A gluten-free diet may help ADHD

Many children with attention deficit hyperactivity disorder (ADHD) do not respond well to most grains, especially wheat.

Many children with attention deficit hyperactivity disorder (ADHD) do not respond well to most grains, especially wheat. This could be because they have advanced celiac disease, which impacts an average of one out of every 133 people in the U.S. (However, studies have found that this number may be as high as 1 in 33 in at-risk populations.)

People with gluten sensitivity, which may comprise more than 10 percent of the U.S. population, experience many of the same symptoms as celiac disease, including headache, fatigue, muscle and joint pain, gas and more. Many sufferers may be unaware that the culprit triggering these symptoms is wheat and/or other gluten-containing grains.

It is also very possible to have celiac disease and not be aware of it. Researchers have stated that, “In many cases, the disease may be clinically silent despite manifesting small-bowel mucosal lesions.”

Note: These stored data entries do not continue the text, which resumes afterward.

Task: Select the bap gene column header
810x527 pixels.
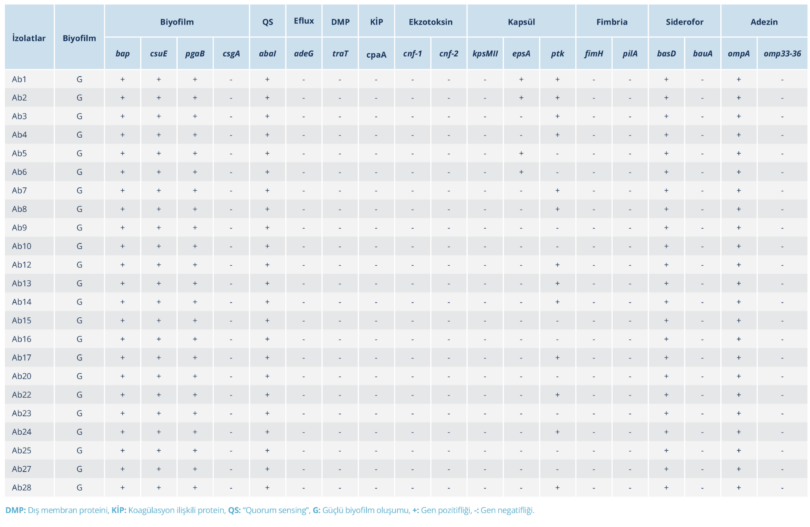Action: coord(122,54)
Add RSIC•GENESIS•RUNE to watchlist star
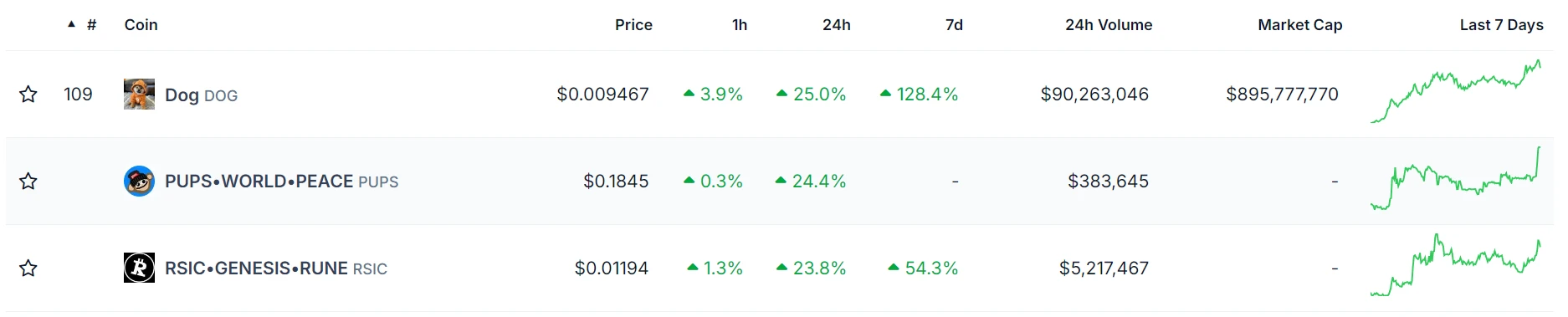Image resolution: width=1568 pixels, height=317 pixels. [x=28, y=268]
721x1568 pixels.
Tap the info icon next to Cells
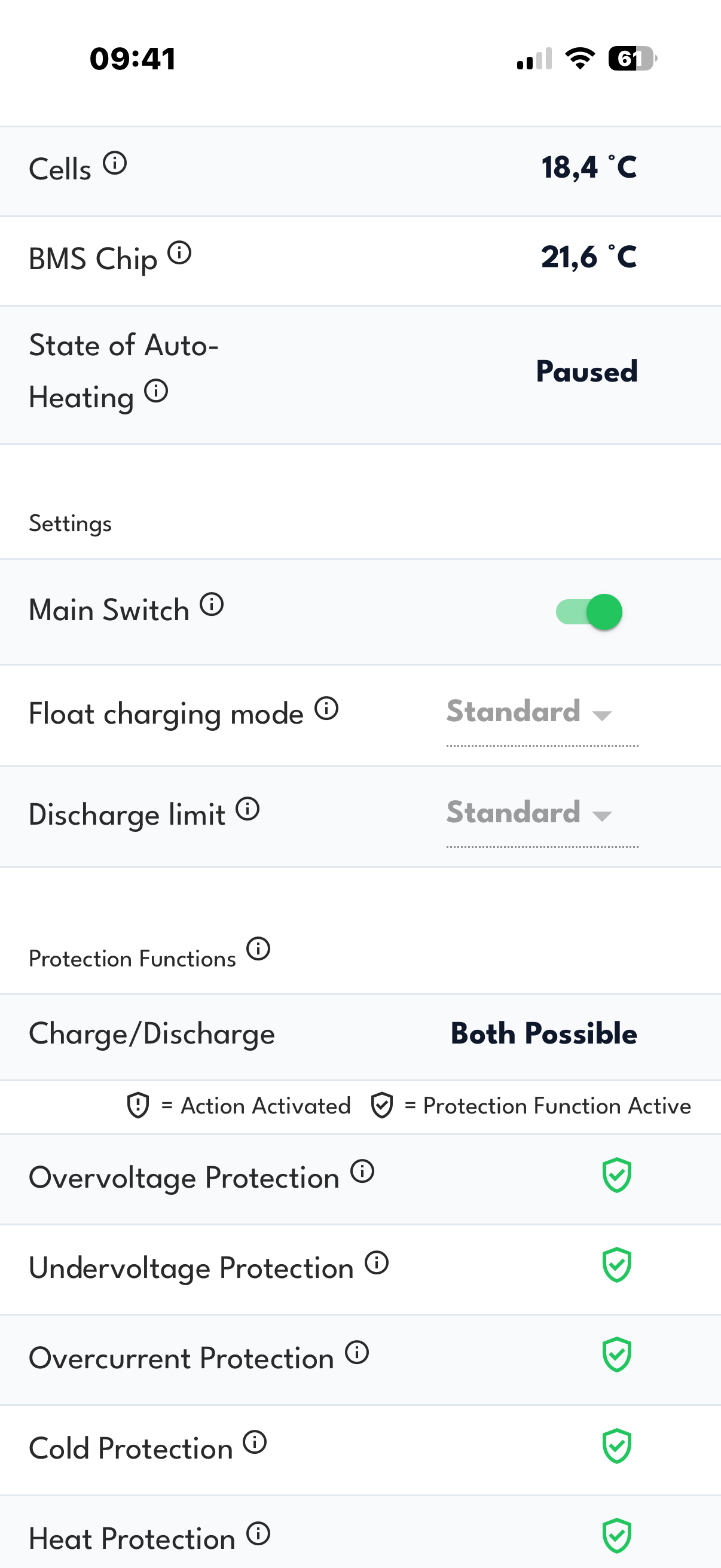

The psychological and behavioral symptoms of ADHD are now seen as overlapping with those of celiac disease and gluten sensitivity, so it is recommended that celiac disease be included in the ADHD symptom checklist. This suggestion was prompted by a new study, which discovered that people diagnosed with ADHD, who also tested positive for celiac disease, improved significantly after following a gluten-free diet for at least six months.

The researchers noted, “After initiation of the gluten-free diet, patients or their parents reported a significant improvement in their behavior and functioning, compared with the period before celiac diagnosis and treatment.”

It may sound strange that eating a grain that wreaks havoc on your gut could manifest as symptoms related to your brain. However, grains are inherently pro-inflammatory and have the potential to worsen any condition of chronic inflammation — not just in your gut, but elsewhere in your body.

The importance of reducing inflammation when dealing with mental health issues is well-known. It is common that people experience a wide variety of mental health and emotional improvements upon eliminating gluten from their diets. One of the most important categories of foods to avoid are those gluten-containing grains that include gliadin molecules, such as wheat.

 

Source: www.mercola.com, November 2, 2011.

Reprinted from AzNetNews, Volume 31, Number 1, Feb/Mar 2012.